BCI R&D Program, Wadsworth Center, New York State Department of Health, Albany, NY, USA.
J Neural Eng. 2009 Dec;6(6):066001. doi: 10.1088/1741-2560/6/6/066001. Epub 2009 Oct 1.
Brain signals can provide the basis for a non-muscular communication and control system, a brain-computer interface (BCI), for people with motor disabilities. A common approach to creating BCI devices is to decode kinematic parameters of movements using signals recorded by intracortical microelectrodes. Recent studies have shown that kinematic parameters of hand movements can also be accurately decoded from signals recorded by electrodes placed on the surface of the brain (electrocorticography (ECoG)). In the present study, we extend these results by demonstrating that it is also possible to decode the time course of the flexion of individual fingers using ECoG signals in humans, and by showing that these flexion time courses are highly specific to the moving finger. These results provide additional support for the hypothesis that ECoG could be the basis for powerful clinically practical BCI systems, and also indicate that ECoG is useful for studying cortical dynamics related to motor function.

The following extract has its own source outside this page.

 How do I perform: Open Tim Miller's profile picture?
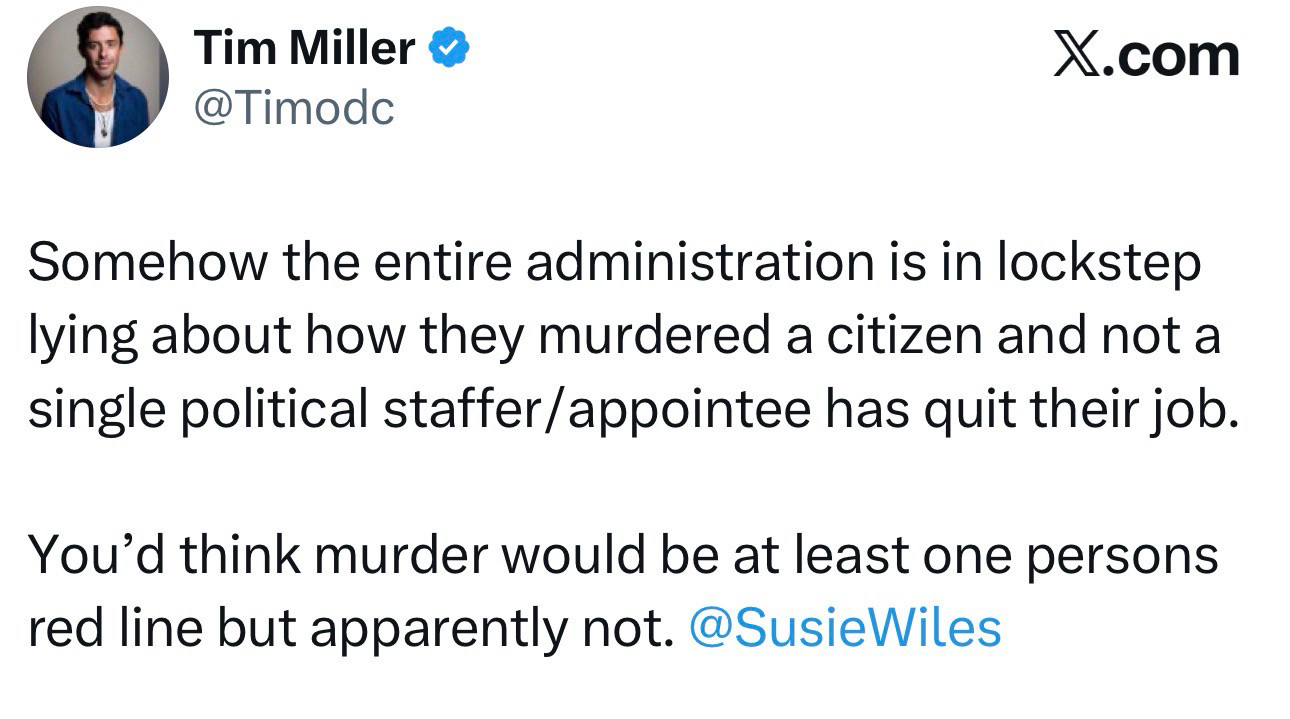point(97,77)
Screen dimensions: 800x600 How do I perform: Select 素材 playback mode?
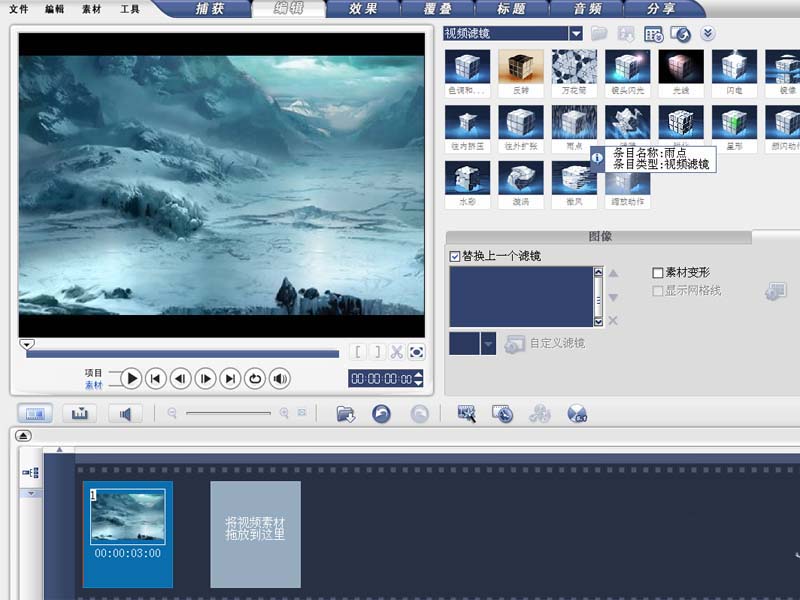pos(93,385)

脑信号可以为运动障碍患者提供非肌肉通信和控制系统(脑机接口)的基础。创建脑机接口设备的一种常见方法是使用皮层内微电极记录的信号来解码运动的运动学参数。最近的研究表明,也可以从放置在大脑表面的电极(脑皮层电图(ECoG))记录的信号中准确地解码手部运动的运动学参数。在本研究中,我们通过证明使用人类的 ECoG 信号也可以解码单个手指弯曲的时间过程,并且证明这些弯曲时间过程与运动手指高度相关,从而扩展了这些结果。这些结果为 ECoG 可能成为强大的临床实用脑机接口系统的基础的假设提供了额外的支持,并且还表明 ECoG 可用于研究与运动功能相关的皮层动力学。